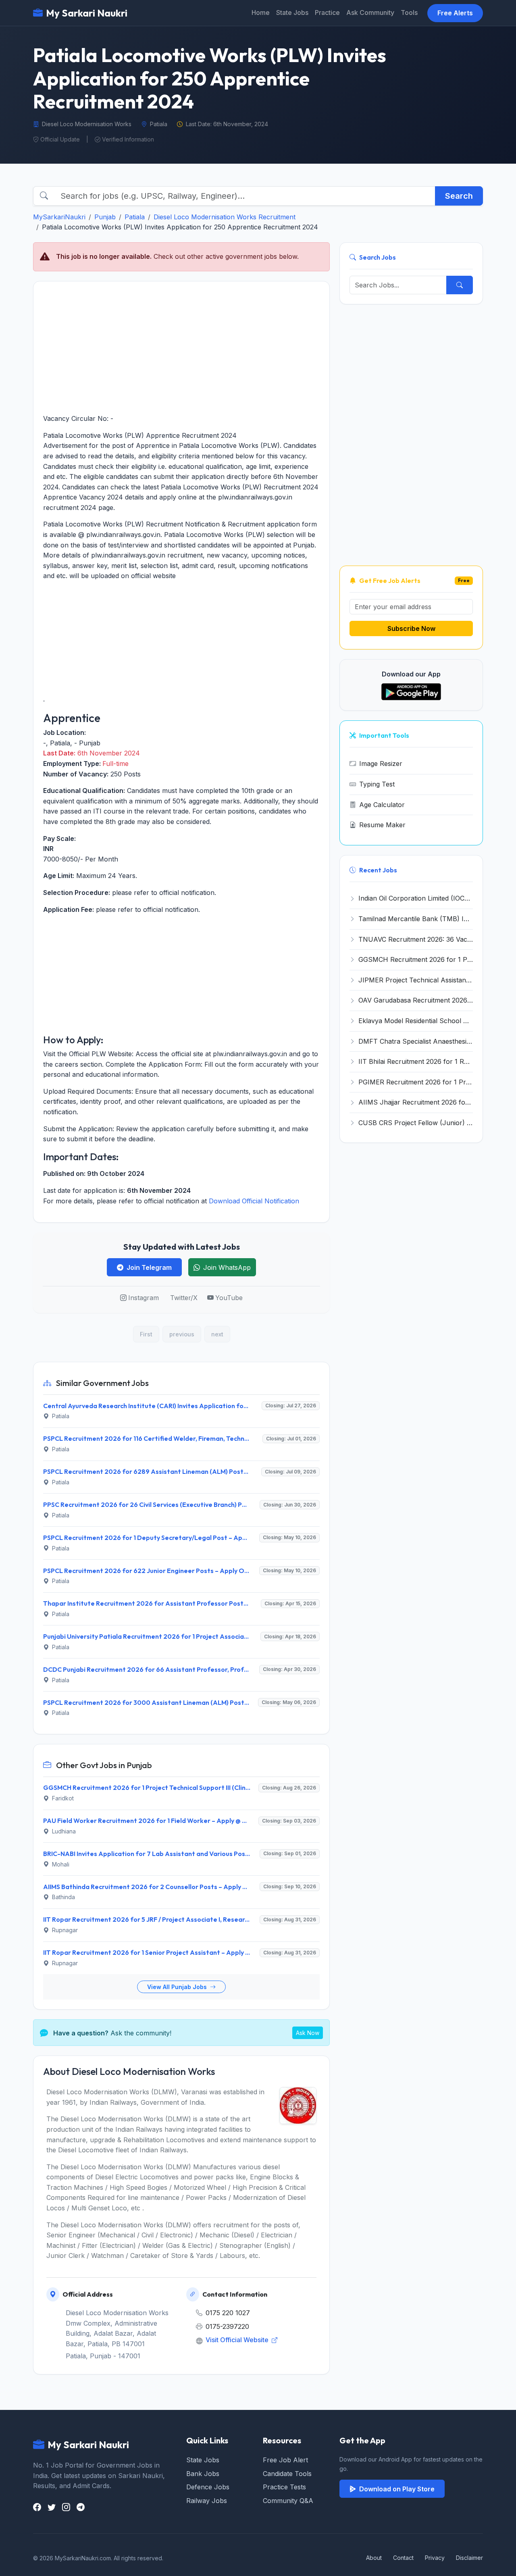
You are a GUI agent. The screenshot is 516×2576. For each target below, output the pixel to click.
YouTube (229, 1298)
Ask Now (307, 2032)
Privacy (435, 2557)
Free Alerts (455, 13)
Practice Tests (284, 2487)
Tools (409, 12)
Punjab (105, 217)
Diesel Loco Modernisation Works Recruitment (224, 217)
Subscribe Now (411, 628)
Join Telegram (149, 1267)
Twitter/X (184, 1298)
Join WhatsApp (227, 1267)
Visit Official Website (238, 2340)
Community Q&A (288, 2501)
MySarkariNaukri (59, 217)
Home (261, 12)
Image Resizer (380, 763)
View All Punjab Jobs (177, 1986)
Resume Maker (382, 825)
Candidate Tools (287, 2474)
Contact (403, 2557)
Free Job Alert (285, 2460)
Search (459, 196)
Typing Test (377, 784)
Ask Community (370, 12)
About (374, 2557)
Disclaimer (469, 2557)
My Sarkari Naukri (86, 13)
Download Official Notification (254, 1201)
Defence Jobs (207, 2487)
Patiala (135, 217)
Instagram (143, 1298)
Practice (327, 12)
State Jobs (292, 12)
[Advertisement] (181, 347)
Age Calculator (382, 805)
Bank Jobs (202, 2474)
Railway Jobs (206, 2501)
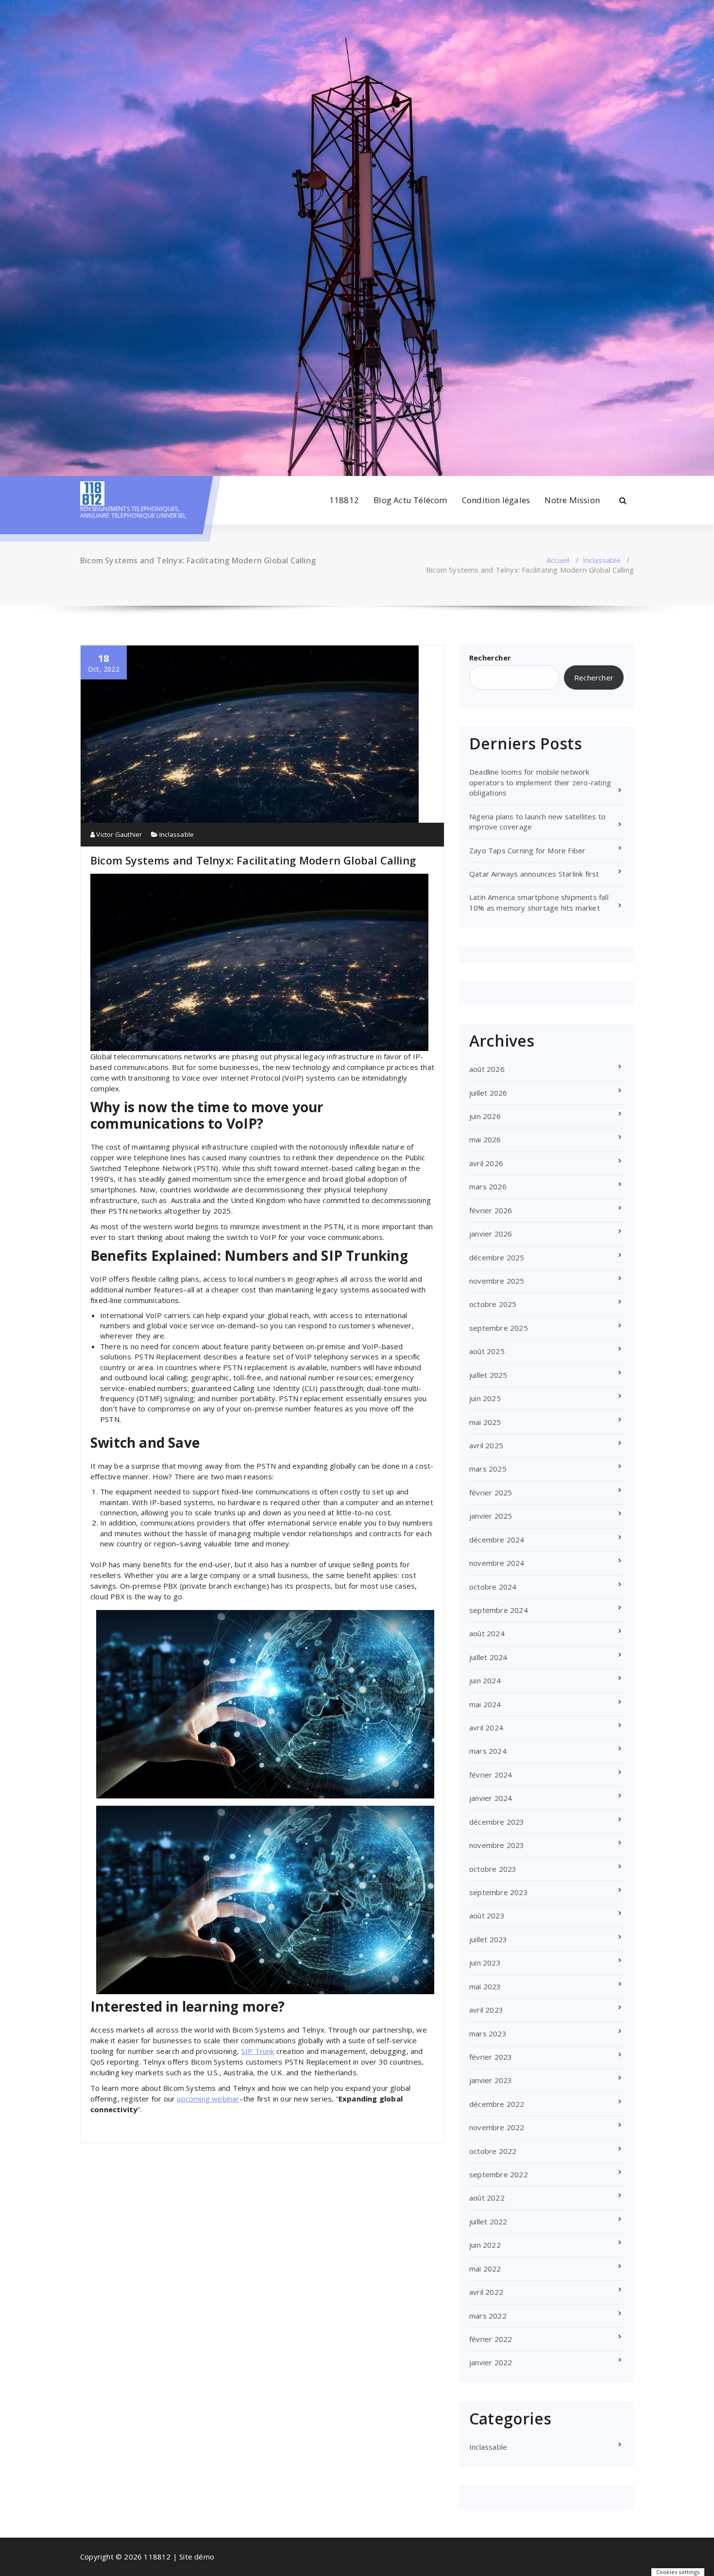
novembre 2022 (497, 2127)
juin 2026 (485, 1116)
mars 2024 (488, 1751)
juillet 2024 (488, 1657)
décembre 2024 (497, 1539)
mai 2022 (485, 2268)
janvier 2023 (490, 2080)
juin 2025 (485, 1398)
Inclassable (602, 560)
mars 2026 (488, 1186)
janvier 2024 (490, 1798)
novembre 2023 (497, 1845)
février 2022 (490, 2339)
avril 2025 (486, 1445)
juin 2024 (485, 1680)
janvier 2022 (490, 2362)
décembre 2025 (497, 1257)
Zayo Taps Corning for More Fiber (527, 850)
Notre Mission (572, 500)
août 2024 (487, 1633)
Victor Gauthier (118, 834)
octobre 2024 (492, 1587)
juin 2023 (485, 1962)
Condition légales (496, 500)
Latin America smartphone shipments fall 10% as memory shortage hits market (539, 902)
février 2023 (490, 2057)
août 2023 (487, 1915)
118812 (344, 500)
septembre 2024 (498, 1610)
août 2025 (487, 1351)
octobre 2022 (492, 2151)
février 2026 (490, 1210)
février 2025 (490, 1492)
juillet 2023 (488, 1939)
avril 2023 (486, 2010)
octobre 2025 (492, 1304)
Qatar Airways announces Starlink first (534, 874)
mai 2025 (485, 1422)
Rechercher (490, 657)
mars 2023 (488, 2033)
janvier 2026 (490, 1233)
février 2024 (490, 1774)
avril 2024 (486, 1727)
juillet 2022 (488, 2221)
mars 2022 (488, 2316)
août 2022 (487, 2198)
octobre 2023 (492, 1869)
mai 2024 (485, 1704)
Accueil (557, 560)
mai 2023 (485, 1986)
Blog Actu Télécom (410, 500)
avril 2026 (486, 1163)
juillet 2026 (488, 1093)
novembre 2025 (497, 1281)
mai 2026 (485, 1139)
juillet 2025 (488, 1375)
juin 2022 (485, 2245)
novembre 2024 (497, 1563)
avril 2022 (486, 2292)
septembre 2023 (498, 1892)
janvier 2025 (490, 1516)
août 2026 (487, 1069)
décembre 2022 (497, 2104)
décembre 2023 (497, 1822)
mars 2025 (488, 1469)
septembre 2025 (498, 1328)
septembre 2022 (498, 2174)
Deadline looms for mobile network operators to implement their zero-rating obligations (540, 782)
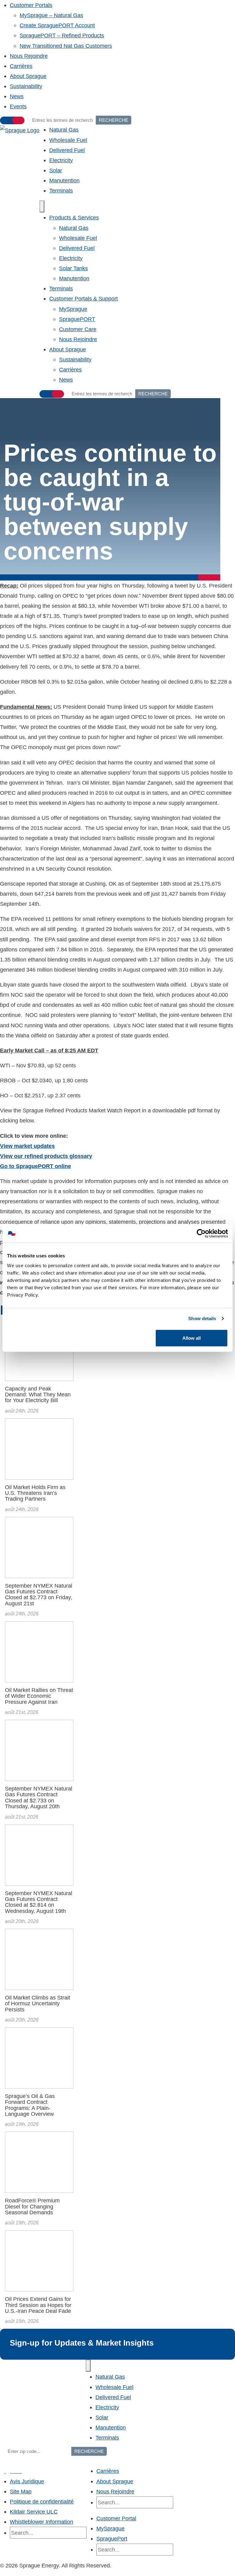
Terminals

==================================================

# Problem description
Please set down the whole listing above exactly and skip every picture.

# Result of this task
You are a GUI agent. The screenshot is 516×2576. For each target below, output the pixel to click.
YouTube (229, 1298)
Ask Now (307, 2032)
Privacy (435, 2557)
Free Alerts (455, 13)
Practice Tests (284, 2487)
Tools (409, 12)
Punjab (105, 217)
Diesel Loco Modernisation Works Recruitment (224, 217)
Subscribe Now (411, 628)
Join Telegram (149, 1267)
Twitter/X (184, 1298)
Join WhatsApp (227, 1267)
Visit Official Website (238, 2340)
Community Q&A (288, 2501)
MySarkariNaukri (59, 217)
Home (261, 12)
Image Resizer (380, 763)
View All Punjab Jobs (177, 1986)
Resume Maker (382, 825)
Candidate Tools (287, 2474)
Contact (403, 2557)
Free Job Alert (285, 2460)
Search (459, 196)
Typing Test (377, 784)
Ask Community (370, 12)
About (374, 2557)
Disclaimer (469, 2557)
My Sarkari Naukri (86, 13)
Download Official Notification (254, 1201)
Defence Jobs (207, 2487)
Patiala (135, 217)
Instagram (143, 1298)
Practice (327, 12)
State Jobs (292, 12)
[Advertisement] (181, 347)
Age Calculator (382, 805)
Bank Jobs (202, 2474)
Railway Jobs (206, 2501)
novembre 2022 (497, 2127)
juin 2026 (485, 1116)
mars 2024 (488, 1751)
juillet 2024 (488, 1657)
décembre 2024 (497, 1539)
mai 2022 (485, 2268)
janvier 2023 (490, 2080)
juin 2025 (485, 1398)
Inclassable (602, 560)
mars 2026 (488, 1186)
janvier 2024 (490, 1798)
novembre 2023 (497, 1845)
février 2022 (490, 2339)
avril 2025 (486, 1445)
juin 2024 (485, 1680)
janvier 2022 (490, 2362)
décembre 2025 (497, 1257)
Zayo Taps Corning for More Fiber (527, 850)
Notre Mission (572, 500)
août 2024 (487, 1633)
Victor Gauthier (118, 834)
octobre 2024 (492, 1587)
juin 2023 (485, 1962)
Condition légales (496, 500)
Latin America smartphone shipments fall 10% as memory shortage hits market (539, 902)
février 2023 (490, 2057)
août 2023 (487, 1915)
118812 (344, 500)
septembre 2024 (498, 1610)
août 2025 (487, 1351)
octobre 2022 (492, 2151)
février 2026 (490, 1210)
février 2025 (490, 1492)
juillet 2023 (488, 1939)
avril 2023 (486, 2010)
octobre 2025 (492, 1304)
Qatar Airways announces Starlink first (534, 874)
mai 2025 (485, 1422)
Rechercher (490, 657)
mars 2023 (488, 2033)
janvier 2026 (490, 1233)
février 2024 (490, 1774)
avril 2024 (486, 1727)
juillet 2022 (488, 2221)
mars 2022 (488, 2316)
août 2022 (487, 2198)
octobre 2023 (492, 1869)
mai 2024 (485, 1704)
Accueil (557, 560)
mai 2023 (485, 1986)
Blog Actu Télécom (410, 500)
avril 2026 (486, 1163)
juillet 2026 (488, 1093)
novembre 2025 (497, 1281)
mai 2026 (485, 1139)
juillet 2025 (488, 1375)
juin 2022 (485, 2245)
novembre 2024 (497, 1563)
avril 2022 (486, 2292)
septembre 2023 (498, 1892)
janvier 2025 (490, 1516)
août 2026 (487, 1069)
décembre 2022 (497, 2104)
décembre 2023 (497, 1822)
mars 2025 (488, 1469)
septembre 2025 (498, 1328)
septembre 2022 (498, 2174)
Deadline looms for mobile network operators to implement their zero-rating obligations (540, 782)
Terminals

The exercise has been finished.